Your answer should give again, exactly, the lines from the beginning of the entries below through the line containing "Task: Create new flow with plus button". It must contain no pictures.

Stored items:
++++++++++++++++++++

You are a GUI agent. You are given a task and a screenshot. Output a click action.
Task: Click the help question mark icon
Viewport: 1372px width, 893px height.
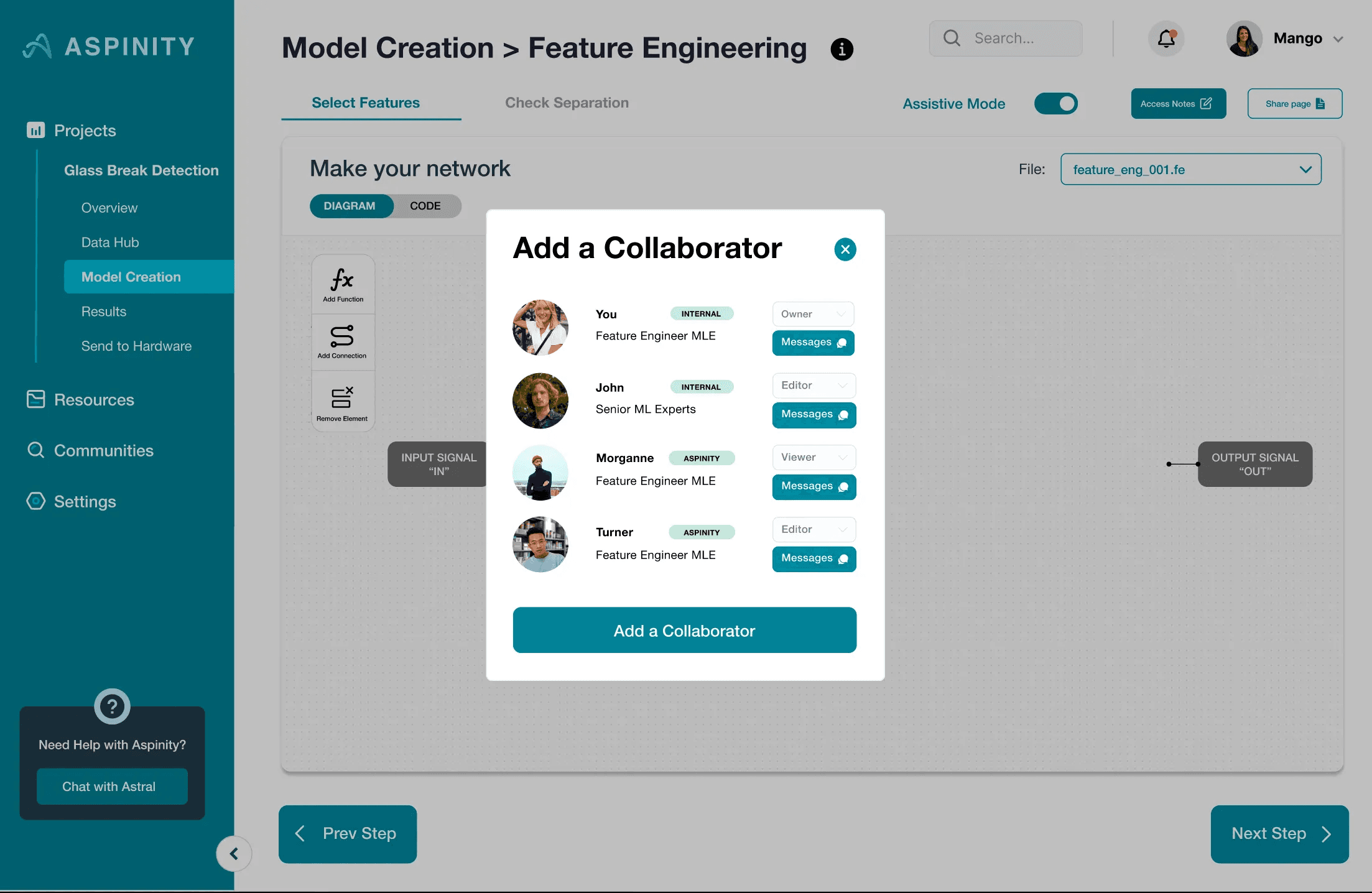[112, 706]

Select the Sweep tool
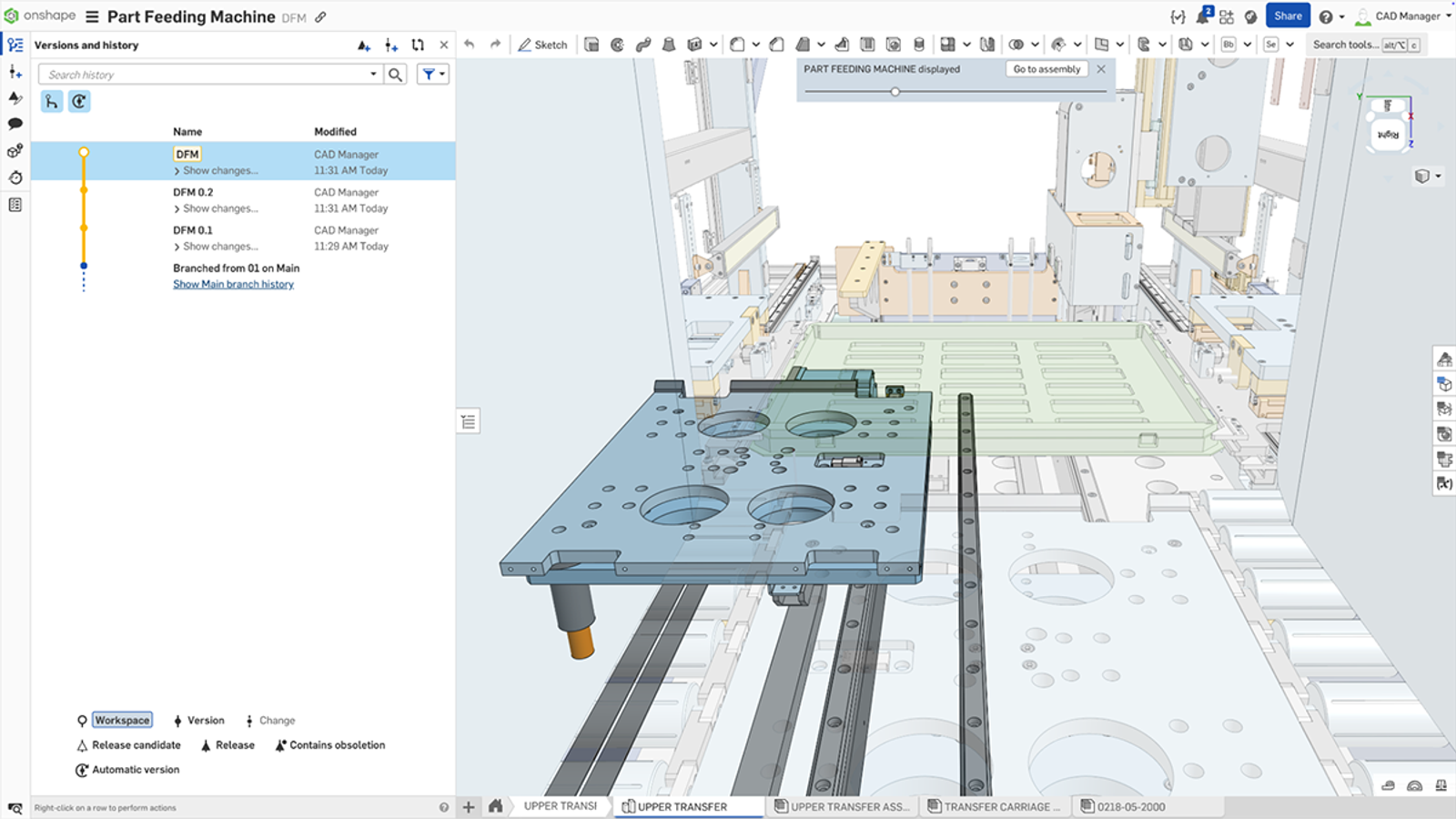643,44
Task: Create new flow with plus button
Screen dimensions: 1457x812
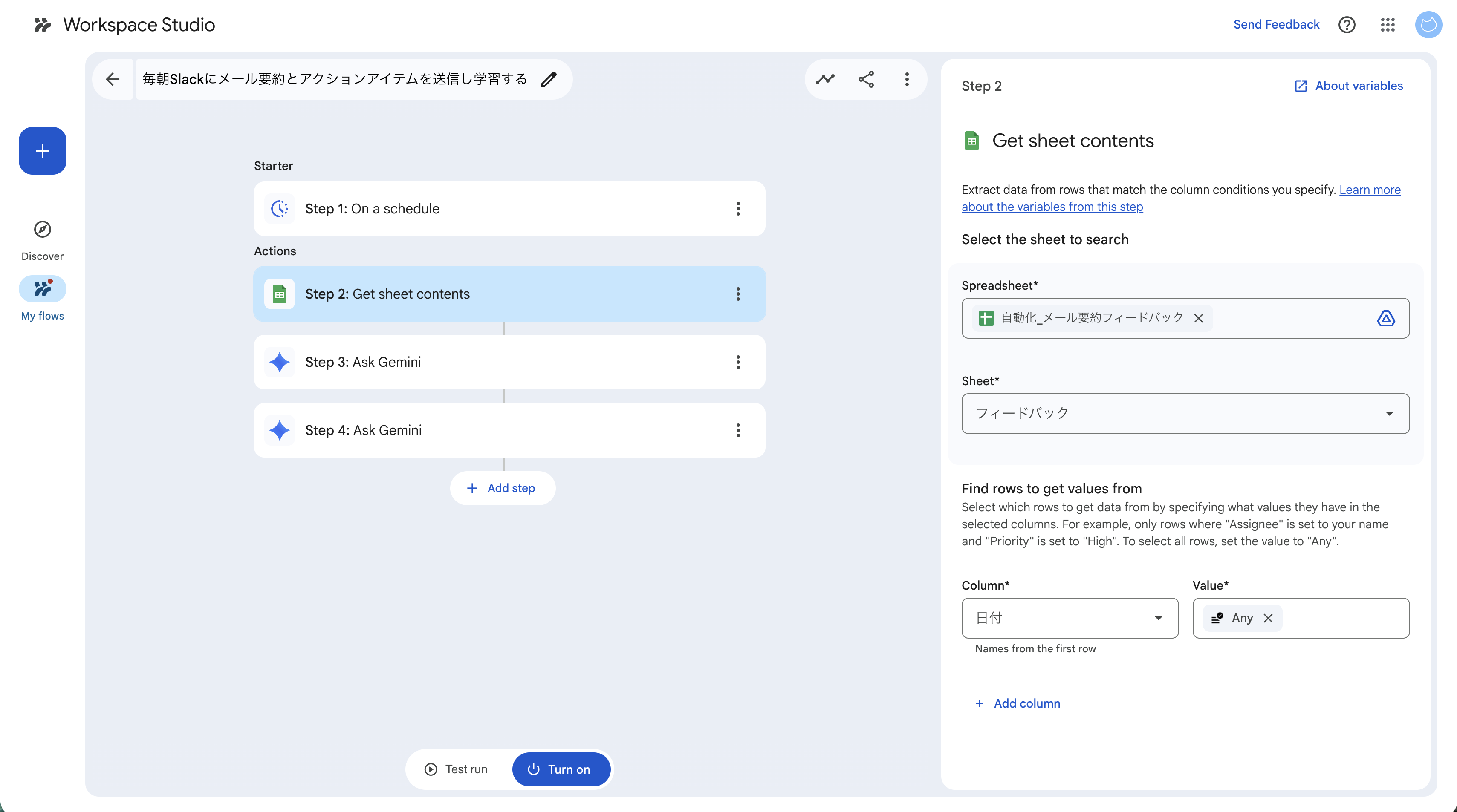Action: [x=43, y=150]
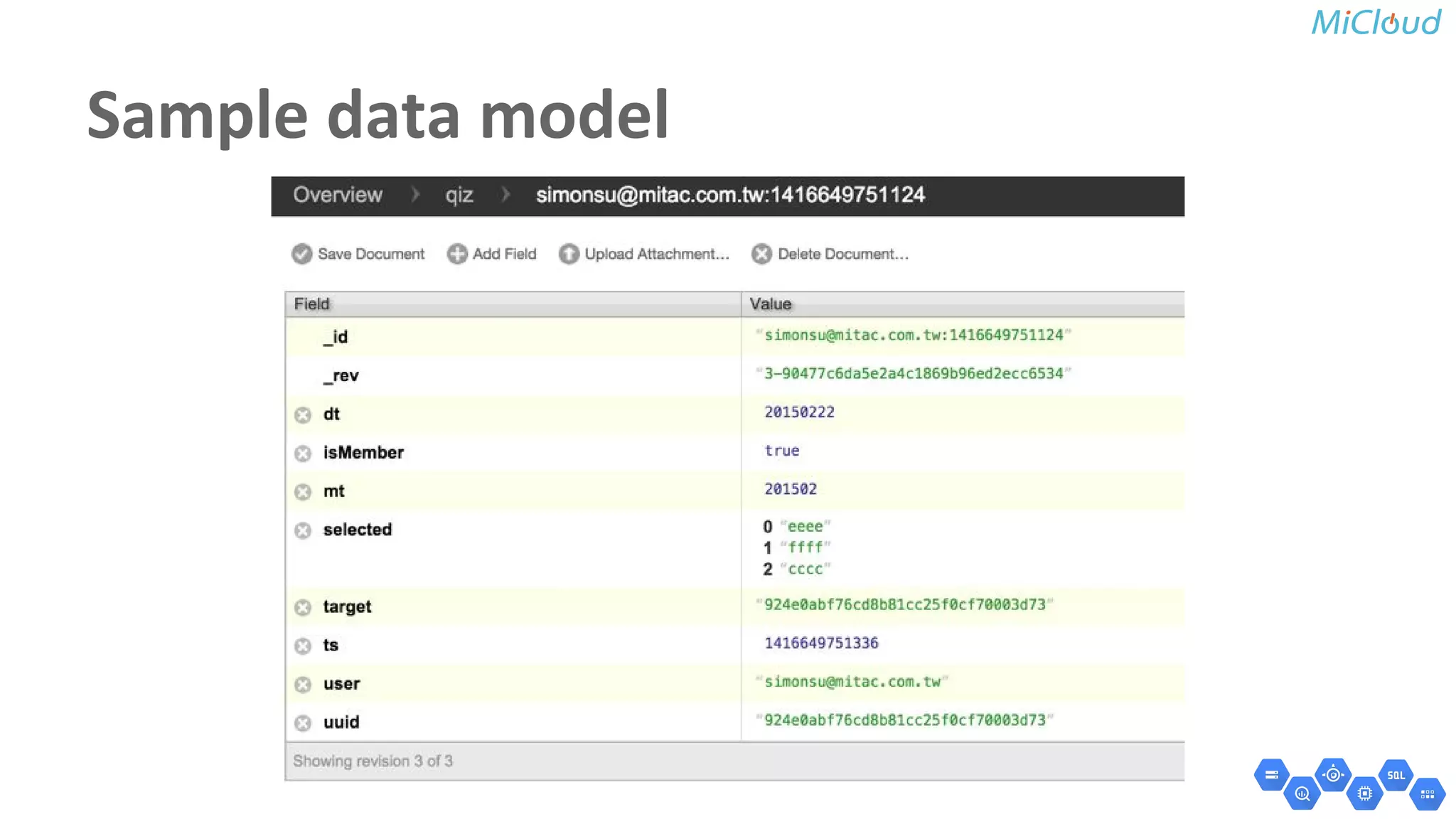Viewport: 1456px width, 819px height.
Task: Remove the ts field via X icon
Action: tap(303, 646)
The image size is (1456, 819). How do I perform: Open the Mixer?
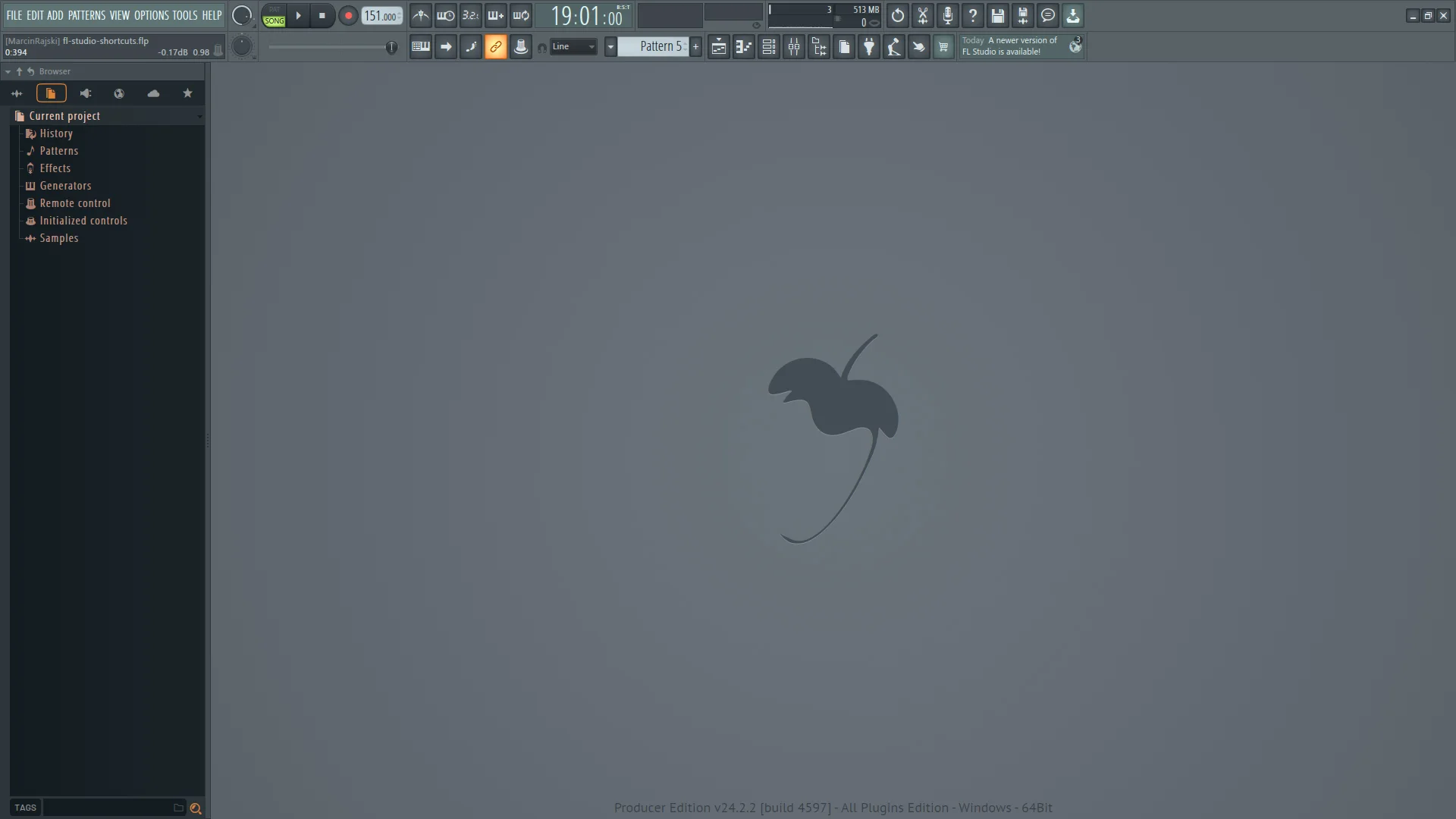tap(794, 46)
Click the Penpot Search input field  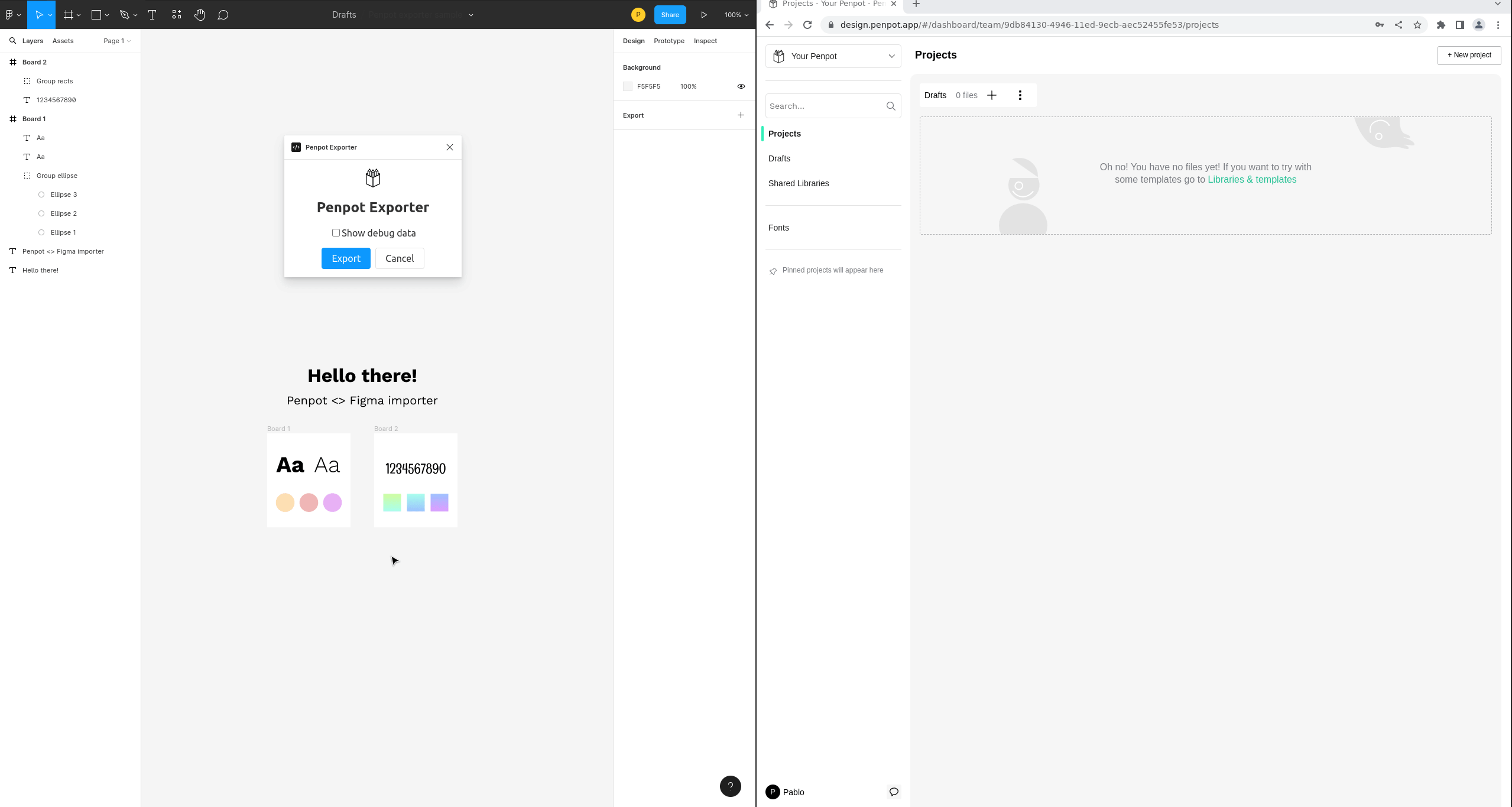pos(824,106)
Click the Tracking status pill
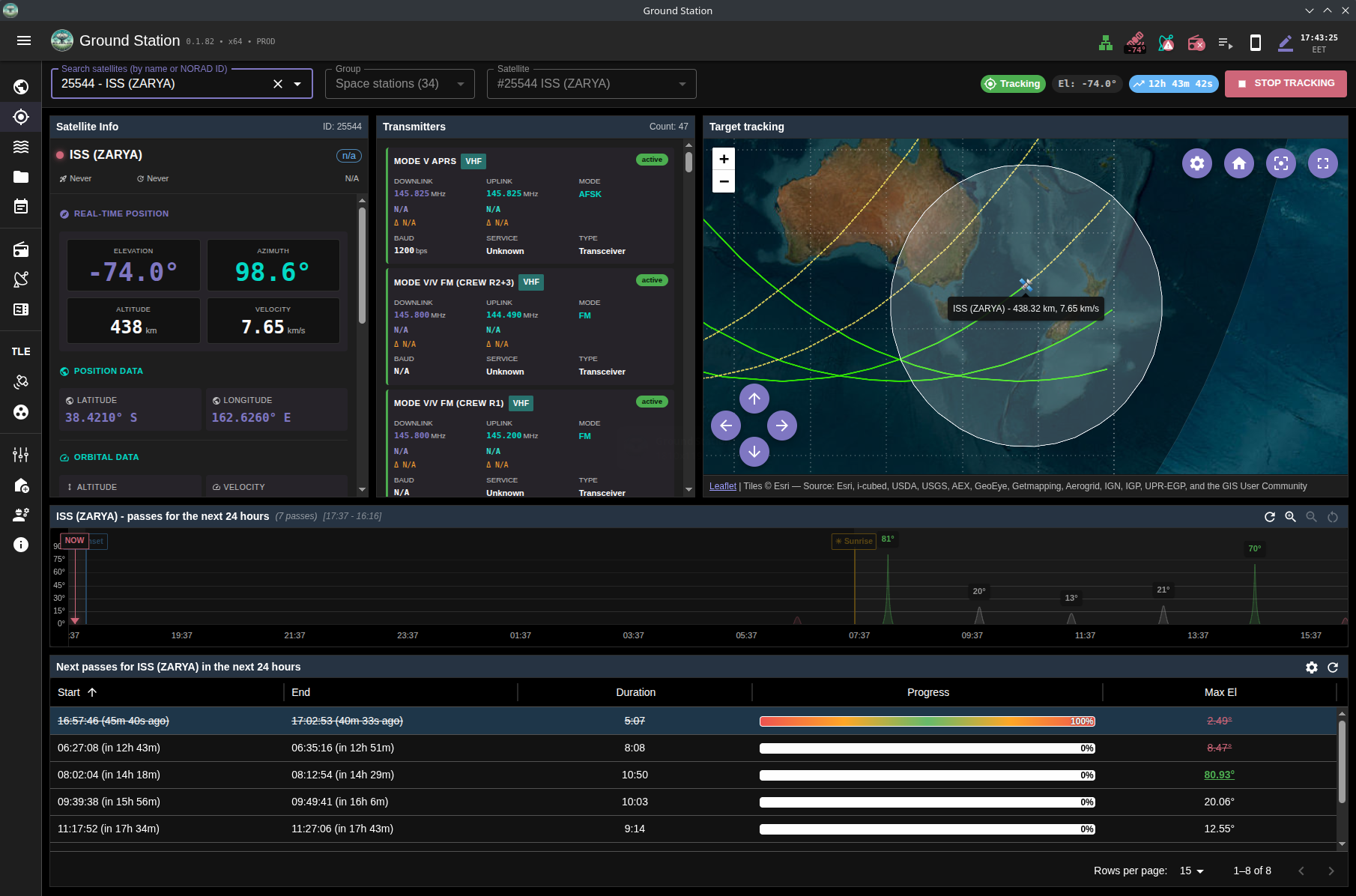This screenshot has width=1356, height=896. coord(1013,83)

++++++++++++++++++++

**Task output:**
You are a GUI agent. You are given a task and a screenshot. Output a click action.
Task: Click the help question mark icon
Viewport: 1372px width, 893px height.
[112, 706]

Select the Sweep tool
643,44
Task: Create new flow with plus button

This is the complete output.